▶ **Records from a data collection**
·····
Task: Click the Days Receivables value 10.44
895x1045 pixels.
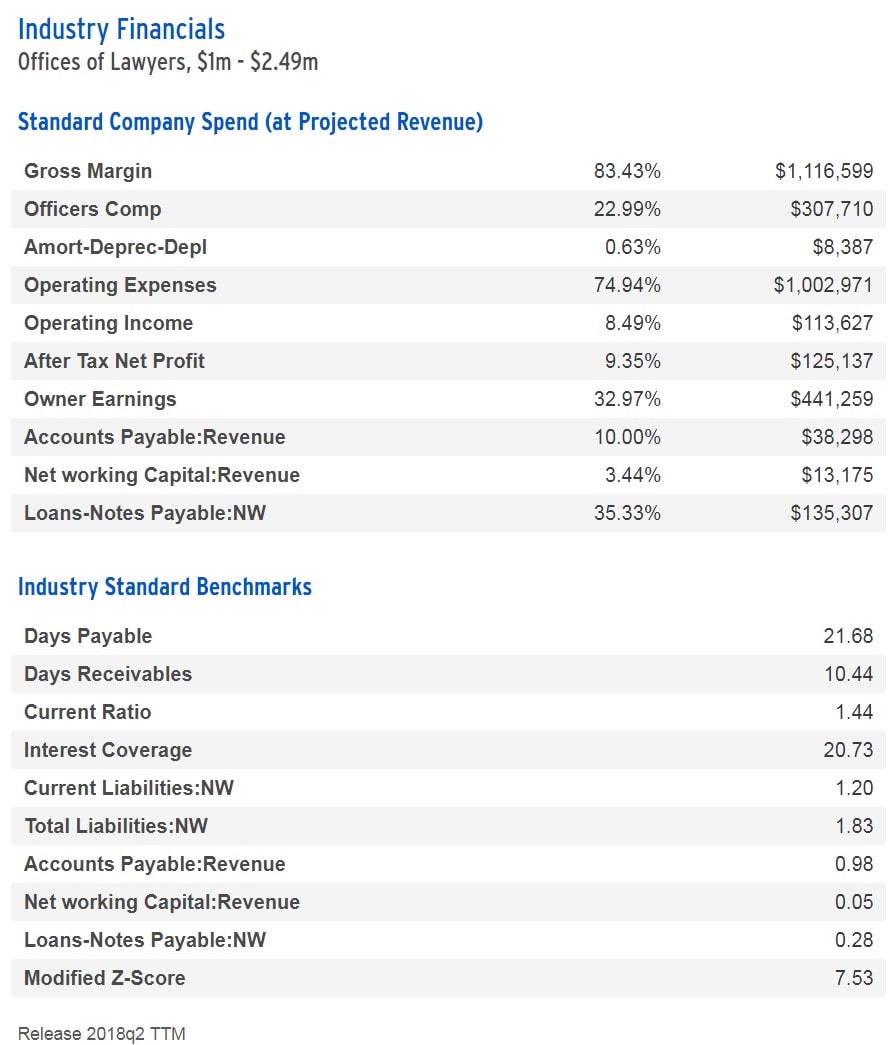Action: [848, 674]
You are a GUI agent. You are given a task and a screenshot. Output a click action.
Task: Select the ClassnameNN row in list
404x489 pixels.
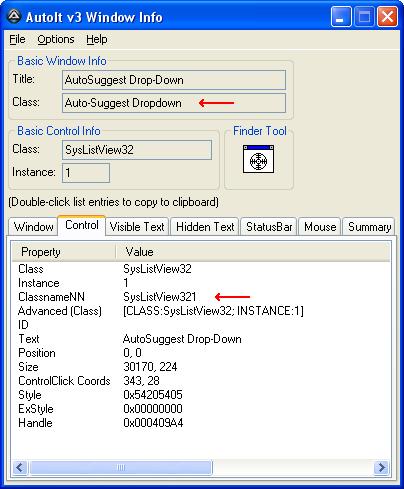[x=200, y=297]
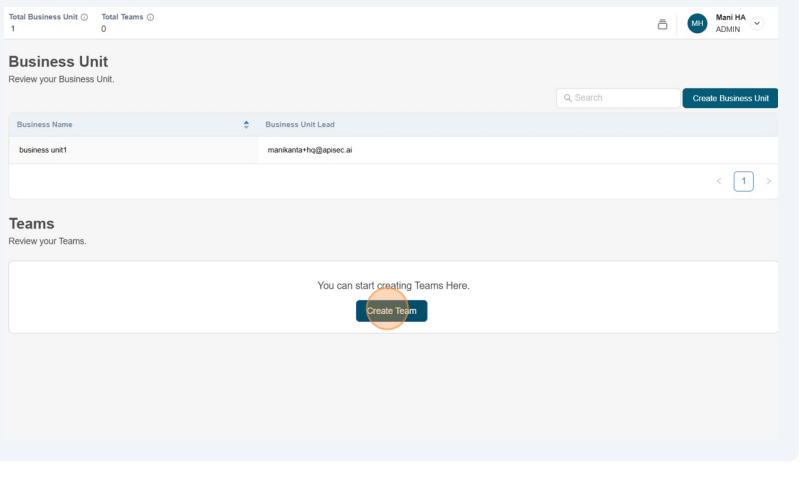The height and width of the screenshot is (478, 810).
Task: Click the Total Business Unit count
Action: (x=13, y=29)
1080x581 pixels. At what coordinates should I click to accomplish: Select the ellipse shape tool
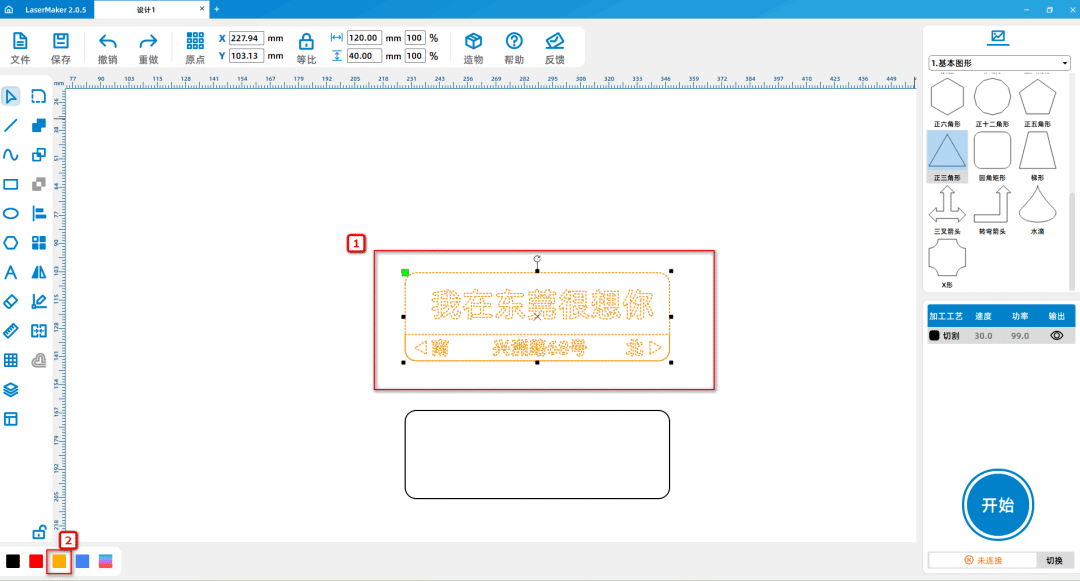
·····
▶ **WORK INSTRUCTIONS**
If a line in the entries above contains "Select", report it.

▶ **TASK SOLUTION**
Task: Select the ClassnameNN row in list
1080x581 pixels. At what coordinates should I click to accomplish: Select the ellipse shape tool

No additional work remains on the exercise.